* AIM OF THE EXERCISE:
Format the lines below, between the line holding "Viewport: 982px width, 646px" and the line holding "Click the orange", inclusive, as a Markdown table with a Row column numbering them and a Line column holding each line. Leave out blank lines.

[Element and text position data]
==*==

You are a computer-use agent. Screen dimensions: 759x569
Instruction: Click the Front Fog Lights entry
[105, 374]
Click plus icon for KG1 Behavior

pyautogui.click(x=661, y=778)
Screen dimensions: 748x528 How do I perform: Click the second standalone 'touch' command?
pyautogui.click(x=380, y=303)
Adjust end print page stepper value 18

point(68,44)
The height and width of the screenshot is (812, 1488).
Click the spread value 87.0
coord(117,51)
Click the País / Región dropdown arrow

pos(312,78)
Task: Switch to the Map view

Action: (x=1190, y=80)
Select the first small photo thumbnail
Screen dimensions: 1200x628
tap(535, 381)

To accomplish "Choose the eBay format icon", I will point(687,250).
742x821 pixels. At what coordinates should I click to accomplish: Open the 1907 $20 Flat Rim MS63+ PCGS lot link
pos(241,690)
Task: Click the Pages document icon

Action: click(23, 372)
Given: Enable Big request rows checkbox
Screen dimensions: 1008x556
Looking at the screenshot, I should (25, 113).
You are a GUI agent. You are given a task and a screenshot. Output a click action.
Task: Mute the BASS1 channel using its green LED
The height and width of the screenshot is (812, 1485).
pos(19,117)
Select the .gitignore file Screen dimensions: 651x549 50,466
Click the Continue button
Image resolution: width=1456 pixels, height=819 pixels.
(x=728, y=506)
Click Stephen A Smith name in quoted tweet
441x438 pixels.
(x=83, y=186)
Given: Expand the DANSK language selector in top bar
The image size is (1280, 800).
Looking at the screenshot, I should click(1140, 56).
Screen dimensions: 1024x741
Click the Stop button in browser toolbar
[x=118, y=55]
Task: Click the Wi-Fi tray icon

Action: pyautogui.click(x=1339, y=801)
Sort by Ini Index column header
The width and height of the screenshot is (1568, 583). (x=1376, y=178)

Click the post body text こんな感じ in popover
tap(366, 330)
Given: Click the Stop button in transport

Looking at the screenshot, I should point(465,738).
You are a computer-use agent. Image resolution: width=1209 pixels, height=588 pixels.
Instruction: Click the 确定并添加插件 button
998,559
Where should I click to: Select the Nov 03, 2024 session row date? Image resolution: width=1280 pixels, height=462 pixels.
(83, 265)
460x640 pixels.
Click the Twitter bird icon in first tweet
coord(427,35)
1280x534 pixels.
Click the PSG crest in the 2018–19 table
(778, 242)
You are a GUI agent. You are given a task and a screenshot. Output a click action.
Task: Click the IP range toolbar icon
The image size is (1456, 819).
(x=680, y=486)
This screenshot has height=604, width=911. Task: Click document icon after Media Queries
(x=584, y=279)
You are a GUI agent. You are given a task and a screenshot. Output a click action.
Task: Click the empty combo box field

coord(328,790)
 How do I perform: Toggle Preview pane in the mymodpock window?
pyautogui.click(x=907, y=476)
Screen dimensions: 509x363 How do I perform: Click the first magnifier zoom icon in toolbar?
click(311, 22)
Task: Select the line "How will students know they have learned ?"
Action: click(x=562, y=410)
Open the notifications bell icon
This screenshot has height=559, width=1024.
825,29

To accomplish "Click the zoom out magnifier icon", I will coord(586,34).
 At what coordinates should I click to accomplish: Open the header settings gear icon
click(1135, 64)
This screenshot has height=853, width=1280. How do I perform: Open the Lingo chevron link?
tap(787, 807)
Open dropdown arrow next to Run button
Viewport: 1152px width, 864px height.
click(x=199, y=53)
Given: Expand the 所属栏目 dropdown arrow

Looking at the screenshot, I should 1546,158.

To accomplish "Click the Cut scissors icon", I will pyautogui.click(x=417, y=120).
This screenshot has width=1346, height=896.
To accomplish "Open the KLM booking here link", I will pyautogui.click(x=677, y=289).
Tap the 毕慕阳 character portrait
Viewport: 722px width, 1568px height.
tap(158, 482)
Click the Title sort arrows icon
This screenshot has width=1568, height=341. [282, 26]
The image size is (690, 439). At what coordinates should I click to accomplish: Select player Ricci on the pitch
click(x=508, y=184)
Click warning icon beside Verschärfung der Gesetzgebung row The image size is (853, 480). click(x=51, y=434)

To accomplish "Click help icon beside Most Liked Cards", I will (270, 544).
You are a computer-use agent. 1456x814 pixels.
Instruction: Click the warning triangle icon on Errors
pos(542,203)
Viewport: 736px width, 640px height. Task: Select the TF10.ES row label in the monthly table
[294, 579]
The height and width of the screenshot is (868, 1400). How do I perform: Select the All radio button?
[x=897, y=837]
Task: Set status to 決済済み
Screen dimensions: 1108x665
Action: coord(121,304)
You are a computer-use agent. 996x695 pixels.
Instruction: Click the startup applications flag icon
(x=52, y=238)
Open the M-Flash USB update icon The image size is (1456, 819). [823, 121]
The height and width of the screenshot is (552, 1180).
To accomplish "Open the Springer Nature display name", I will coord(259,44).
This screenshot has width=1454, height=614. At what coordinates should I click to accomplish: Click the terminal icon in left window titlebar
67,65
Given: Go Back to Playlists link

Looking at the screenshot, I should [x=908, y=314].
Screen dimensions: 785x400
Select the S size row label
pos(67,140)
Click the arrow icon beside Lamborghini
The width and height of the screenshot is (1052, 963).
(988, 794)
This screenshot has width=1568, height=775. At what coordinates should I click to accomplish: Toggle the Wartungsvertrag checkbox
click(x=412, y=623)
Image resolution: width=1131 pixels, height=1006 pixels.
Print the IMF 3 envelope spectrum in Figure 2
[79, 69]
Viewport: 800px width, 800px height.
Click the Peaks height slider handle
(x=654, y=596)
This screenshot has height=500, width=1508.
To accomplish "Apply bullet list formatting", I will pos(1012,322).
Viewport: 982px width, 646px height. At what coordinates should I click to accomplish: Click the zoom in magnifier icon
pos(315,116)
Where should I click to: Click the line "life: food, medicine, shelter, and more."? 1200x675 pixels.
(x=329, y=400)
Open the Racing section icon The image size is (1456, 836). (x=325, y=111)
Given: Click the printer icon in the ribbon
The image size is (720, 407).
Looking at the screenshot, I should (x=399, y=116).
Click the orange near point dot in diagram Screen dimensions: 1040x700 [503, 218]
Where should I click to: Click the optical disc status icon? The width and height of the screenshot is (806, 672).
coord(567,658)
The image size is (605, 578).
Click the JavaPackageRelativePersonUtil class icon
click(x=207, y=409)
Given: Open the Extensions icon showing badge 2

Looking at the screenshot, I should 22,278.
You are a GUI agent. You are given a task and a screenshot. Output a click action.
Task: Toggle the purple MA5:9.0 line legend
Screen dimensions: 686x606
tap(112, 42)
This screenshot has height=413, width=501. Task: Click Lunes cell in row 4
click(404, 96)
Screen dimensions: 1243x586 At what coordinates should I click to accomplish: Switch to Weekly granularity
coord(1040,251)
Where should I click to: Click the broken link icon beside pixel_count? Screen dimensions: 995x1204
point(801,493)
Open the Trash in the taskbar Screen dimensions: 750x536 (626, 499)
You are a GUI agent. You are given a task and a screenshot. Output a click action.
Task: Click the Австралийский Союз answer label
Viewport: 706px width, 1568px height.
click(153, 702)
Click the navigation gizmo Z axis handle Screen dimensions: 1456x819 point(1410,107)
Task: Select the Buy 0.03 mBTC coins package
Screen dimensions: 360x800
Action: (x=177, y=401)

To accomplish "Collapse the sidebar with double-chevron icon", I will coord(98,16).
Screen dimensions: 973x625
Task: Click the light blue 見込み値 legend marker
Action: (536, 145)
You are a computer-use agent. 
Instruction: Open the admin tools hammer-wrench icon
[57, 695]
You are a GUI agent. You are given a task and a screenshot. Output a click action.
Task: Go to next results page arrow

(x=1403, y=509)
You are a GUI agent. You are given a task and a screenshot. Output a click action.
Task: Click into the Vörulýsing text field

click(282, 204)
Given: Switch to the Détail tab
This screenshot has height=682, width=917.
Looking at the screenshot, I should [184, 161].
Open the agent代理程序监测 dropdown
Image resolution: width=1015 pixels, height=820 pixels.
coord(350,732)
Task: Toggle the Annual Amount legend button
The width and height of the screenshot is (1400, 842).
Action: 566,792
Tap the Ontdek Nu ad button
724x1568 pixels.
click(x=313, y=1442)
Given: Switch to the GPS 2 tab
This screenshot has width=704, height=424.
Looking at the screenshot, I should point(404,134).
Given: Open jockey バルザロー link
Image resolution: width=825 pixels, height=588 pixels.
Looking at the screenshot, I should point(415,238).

==*==

* COMPLETED TASK:
| Row | Line |
|---|---|
| 1 | Viewport: 982px width, 646px height. At what coordinates should I click to accomplish: Click the zoom in magnifier icon |
| 2 | pos(315,116) |
| 3 | Where should I click to: Click the line "life: food, medicine, shelter, and more."? 1200x675 pixels. |
| 4 | (x=329, y=400) |
| 5 | Open the Racing section icon The image size is (1456, 836). (x=325, y=111) |
| 6 | Given: Click the printer icon in the ribbon |
| 7 | The image size is (720, 407). |
| 8 | Looking at the screenshot, I should (x=399, y=116). |
| 9 | Click the orange near point dot in diagram Screen dimensions: 1040x700 [503, 218] |